Salah satu saksi kunci yang dihadirkan adalah Ideran, Analis Kualitas Batu Bara dari PT Sucofindo. Di hadapan majelis hakim, Ideran mengungkap bahwa dirinya pernah menerima arahan untuk mengubah nilai kualitas batu bara milik PT RSM dan PT IBP.
“Saya menerima perintah dari terdakwa Iman Sumantri, mantan Kepala Cabang Sucofindo Bengkulu,” ujar Ideran di persidangan.
Ia diminta mengubah nilai Gross As Received (GAR) atau nilai kalori batu bara. Meski demikian, Ideran mengaku tidak dapat menjelaskan secara teknis bagaimana proses perubahan nilai tersebut dilakukan.
Tak hanya itu, Ideran juga mengakui pernah menerima uang sebesar Rp 35 juta dari Iman Sumantri. Awalnya, ia berdalih uang tersebut merupakan kompensasi tambahan pekerjaan karyawan Sucofindo. Namun, pengakuan ini menjadi salah satu poin penting yang didalami JPU.
Saksi lain, Dewi, turut memberikan keterangan bahwa dirinya kerap menerima uang lembur berkisar Rp 100 ribu hingga Rp 200 ribu setiap kali bekerja di luar jam kerja. Keterangan ini memperkuat dugaan adanya praktik tidak wajar dalam proses pengujian dan administrasi tambang.
Sementara itu, saksi Riko, Inspektur Tambang dari ESDM Provinsi Bengkulu, mengungkapkan bahwa dokumen pertambangan PT RSM telah dievaluasi hingga tiga kali karena masih ditemukan banyak catatan perbaikan.
“Dalam dokumen Rencana Kerja dan Anggaran Biaya (RKAB) disebutkan rencana reklamasi seluas satu hektare. Namun, di dokumen reklamasi justru tertulis nol,” ungkap Riko.

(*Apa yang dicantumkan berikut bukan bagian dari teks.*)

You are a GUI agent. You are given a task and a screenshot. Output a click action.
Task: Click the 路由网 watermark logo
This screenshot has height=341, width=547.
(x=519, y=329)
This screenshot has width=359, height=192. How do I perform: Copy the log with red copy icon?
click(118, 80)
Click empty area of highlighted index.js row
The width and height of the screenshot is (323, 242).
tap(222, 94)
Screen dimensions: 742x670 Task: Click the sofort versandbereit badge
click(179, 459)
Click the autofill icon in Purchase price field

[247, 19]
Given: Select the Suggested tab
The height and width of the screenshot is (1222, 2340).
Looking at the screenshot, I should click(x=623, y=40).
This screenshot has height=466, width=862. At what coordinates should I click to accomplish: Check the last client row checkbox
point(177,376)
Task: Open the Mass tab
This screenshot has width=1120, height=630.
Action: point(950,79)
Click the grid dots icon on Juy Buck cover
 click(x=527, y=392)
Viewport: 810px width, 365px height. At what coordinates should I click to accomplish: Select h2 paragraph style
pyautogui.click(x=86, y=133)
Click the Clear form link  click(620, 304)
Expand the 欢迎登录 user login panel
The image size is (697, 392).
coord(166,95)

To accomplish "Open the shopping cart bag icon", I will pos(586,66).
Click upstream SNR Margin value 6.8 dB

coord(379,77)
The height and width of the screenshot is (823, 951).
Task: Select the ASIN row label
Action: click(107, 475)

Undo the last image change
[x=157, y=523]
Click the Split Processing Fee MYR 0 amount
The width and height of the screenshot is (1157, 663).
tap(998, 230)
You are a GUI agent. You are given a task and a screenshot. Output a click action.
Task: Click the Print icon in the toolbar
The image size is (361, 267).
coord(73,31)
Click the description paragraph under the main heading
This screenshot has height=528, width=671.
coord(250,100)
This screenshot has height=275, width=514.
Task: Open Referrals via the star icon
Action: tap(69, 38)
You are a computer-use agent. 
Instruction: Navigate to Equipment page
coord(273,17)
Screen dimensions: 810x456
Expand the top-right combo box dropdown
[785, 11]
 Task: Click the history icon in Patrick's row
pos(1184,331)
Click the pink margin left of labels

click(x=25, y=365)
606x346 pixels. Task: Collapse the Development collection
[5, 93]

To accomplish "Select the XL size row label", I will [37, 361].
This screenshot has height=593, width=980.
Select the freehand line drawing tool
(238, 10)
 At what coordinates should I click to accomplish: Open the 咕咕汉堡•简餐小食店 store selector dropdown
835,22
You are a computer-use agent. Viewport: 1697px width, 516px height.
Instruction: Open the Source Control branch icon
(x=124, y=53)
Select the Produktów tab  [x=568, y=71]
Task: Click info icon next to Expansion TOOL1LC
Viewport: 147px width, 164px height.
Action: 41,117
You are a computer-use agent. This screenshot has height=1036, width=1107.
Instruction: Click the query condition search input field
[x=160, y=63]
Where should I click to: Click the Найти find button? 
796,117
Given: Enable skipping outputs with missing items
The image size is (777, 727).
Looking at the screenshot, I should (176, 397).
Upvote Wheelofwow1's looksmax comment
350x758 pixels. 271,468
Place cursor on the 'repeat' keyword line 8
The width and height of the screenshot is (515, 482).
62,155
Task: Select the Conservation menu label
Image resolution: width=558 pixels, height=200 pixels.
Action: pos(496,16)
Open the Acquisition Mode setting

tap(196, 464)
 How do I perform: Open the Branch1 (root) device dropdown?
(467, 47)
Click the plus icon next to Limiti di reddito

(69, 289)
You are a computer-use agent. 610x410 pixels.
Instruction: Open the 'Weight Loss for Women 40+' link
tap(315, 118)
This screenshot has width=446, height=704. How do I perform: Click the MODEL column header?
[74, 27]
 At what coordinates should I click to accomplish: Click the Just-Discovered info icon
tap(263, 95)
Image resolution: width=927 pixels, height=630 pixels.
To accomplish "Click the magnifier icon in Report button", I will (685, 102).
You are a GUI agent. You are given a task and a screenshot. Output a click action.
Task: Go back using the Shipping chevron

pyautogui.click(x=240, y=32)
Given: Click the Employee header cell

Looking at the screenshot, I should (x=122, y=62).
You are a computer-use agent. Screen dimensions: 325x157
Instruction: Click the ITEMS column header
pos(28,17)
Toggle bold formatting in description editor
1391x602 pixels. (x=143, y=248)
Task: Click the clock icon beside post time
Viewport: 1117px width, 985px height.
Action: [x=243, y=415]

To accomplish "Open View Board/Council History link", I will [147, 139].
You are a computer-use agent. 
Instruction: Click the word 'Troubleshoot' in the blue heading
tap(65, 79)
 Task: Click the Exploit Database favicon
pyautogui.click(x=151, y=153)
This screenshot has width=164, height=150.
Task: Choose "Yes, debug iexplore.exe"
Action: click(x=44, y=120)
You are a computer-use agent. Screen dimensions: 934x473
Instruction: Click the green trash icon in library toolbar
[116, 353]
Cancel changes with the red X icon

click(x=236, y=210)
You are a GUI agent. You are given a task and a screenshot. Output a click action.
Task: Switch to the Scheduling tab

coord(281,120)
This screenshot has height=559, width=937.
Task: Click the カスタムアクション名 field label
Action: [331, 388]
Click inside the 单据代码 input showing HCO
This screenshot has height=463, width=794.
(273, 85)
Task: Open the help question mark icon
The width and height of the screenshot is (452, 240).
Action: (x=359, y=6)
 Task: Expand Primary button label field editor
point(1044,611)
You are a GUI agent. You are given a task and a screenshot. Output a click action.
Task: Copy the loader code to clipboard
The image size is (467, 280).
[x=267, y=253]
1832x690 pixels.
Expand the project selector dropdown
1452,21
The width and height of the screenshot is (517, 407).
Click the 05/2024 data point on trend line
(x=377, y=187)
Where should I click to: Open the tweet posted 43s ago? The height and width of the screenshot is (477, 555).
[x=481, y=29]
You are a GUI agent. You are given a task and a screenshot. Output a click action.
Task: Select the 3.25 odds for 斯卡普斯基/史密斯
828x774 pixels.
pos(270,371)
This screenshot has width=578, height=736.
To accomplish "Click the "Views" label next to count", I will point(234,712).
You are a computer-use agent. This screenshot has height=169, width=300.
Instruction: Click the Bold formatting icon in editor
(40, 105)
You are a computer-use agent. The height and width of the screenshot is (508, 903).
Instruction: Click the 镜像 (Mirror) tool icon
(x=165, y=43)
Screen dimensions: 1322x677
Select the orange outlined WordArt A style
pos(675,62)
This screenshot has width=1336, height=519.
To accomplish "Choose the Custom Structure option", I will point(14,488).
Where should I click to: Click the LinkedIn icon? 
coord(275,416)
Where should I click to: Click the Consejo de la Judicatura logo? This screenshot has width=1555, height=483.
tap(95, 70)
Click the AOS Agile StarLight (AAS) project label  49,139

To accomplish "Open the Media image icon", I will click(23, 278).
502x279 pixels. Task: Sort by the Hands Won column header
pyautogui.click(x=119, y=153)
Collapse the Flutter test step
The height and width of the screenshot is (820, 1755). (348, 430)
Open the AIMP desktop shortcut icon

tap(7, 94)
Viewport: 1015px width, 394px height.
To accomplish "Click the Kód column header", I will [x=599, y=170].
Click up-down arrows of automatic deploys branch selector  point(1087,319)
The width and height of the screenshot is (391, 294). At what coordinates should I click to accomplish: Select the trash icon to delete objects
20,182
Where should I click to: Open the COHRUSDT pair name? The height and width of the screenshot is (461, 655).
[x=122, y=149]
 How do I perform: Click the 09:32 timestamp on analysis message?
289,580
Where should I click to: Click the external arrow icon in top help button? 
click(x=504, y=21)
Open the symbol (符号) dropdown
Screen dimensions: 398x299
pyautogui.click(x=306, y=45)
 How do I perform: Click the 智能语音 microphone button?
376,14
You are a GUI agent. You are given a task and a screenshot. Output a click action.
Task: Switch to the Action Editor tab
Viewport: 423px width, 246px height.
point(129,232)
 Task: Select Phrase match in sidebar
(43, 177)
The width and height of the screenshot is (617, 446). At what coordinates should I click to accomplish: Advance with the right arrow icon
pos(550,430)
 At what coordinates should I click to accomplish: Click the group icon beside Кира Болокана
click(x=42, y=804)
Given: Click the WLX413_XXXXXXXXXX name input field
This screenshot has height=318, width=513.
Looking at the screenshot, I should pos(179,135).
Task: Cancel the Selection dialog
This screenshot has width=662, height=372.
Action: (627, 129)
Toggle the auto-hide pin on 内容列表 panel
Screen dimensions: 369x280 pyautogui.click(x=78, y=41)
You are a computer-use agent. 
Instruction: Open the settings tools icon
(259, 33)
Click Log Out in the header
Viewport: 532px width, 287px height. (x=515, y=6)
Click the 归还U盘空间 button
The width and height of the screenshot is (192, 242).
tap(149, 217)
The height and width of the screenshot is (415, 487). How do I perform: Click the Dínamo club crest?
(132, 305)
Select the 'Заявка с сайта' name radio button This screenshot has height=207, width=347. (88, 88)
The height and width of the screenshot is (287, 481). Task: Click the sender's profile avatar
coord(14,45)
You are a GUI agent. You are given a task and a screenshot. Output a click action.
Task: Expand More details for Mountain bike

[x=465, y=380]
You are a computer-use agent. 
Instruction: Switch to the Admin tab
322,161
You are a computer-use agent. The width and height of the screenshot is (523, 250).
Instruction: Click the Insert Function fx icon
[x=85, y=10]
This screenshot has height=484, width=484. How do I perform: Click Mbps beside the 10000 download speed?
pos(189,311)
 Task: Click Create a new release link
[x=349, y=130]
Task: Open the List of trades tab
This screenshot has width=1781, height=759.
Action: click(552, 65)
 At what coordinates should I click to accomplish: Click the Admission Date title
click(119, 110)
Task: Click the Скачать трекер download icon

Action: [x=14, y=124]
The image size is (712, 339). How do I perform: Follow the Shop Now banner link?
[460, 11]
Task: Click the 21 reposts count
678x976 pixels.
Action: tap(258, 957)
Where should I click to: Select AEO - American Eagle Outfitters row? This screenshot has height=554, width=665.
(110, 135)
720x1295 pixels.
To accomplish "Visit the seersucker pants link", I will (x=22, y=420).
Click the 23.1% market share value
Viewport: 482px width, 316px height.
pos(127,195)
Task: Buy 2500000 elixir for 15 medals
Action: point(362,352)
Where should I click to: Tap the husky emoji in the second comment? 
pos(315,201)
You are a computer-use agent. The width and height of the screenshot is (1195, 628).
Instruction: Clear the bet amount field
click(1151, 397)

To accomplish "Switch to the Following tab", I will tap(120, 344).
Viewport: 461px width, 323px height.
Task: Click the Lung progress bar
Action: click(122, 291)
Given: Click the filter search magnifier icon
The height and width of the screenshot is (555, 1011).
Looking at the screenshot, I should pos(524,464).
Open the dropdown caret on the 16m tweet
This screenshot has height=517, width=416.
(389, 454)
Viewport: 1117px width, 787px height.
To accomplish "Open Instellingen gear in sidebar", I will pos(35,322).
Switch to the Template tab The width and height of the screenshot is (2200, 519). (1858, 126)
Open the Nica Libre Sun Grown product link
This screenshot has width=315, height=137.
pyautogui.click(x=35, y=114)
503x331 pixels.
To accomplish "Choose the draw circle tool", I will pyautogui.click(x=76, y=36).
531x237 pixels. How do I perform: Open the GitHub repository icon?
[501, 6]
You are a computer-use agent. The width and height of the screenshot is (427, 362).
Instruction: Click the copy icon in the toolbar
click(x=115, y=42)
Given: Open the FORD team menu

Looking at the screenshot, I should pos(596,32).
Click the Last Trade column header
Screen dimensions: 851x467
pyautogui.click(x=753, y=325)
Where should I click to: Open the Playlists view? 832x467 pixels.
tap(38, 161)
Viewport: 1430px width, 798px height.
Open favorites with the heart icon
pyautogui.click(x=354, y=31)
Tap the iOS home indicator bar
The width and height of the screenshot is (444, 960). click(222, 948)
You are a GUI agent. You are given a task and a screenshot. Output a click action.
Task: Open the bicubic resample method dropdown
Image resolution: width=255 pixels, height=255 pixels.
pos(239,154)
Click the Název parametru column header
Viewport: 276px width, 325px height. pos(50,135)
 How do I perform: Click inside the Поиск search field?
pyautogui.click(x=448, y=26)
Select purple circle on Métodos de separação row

Ia juga mengaku pernah dihubungi terdakwa Nazirin, yang memintanya mengerjakan dokumen RKAB dengan imbalan Rp 20 juta. Namun, uang tersebut diklaim telah dikembalikan.
JPU Kejati Bengkulu, Muib, menegaskan bahwa kehadiran para saksi bertujuan membuktikan ketidakbenaran izin pertambangan PT RSM dan PT IBP.
“Pengajuan izin sebenarnya sudah ditolak melalui sistem e-RKAB. Tetapi faktanya, izin tersebut tetap terbit,” tegas Muib.
JPU juga menyoroti manipulasi kualitas batu bara yang dinilai berdampak langsung pada besaran royalti yang harus dibayarkan ke negara. Semakin rendah nilai kualitas batu bara, semakin kecil pula royalti yang disetor.
“Penurunan kualitas ini jelas berpengaruh pada kerugian negara. Berdasarkan keterangan saksi, hal itu dilakukan atas perintah Iman Sumantri,” jelasnya.
Di sisi lain, Kuasa Hukum Beby Hussy, Yakup Putra Hasibuan, membantah keras tudingan tersebut. Ia menegaskan bahwa dalam fakta persidangan tidak ditemukan perintah langsung dari kliennya maupun pihak lain bernama Saskya untuk memanipulasi nilai GAR.
“Tidak ada perintah dari Pak Beby maupun Saskya untuk menurunkan atau memanipulasi kualitas batu bara,” tegas Yakup.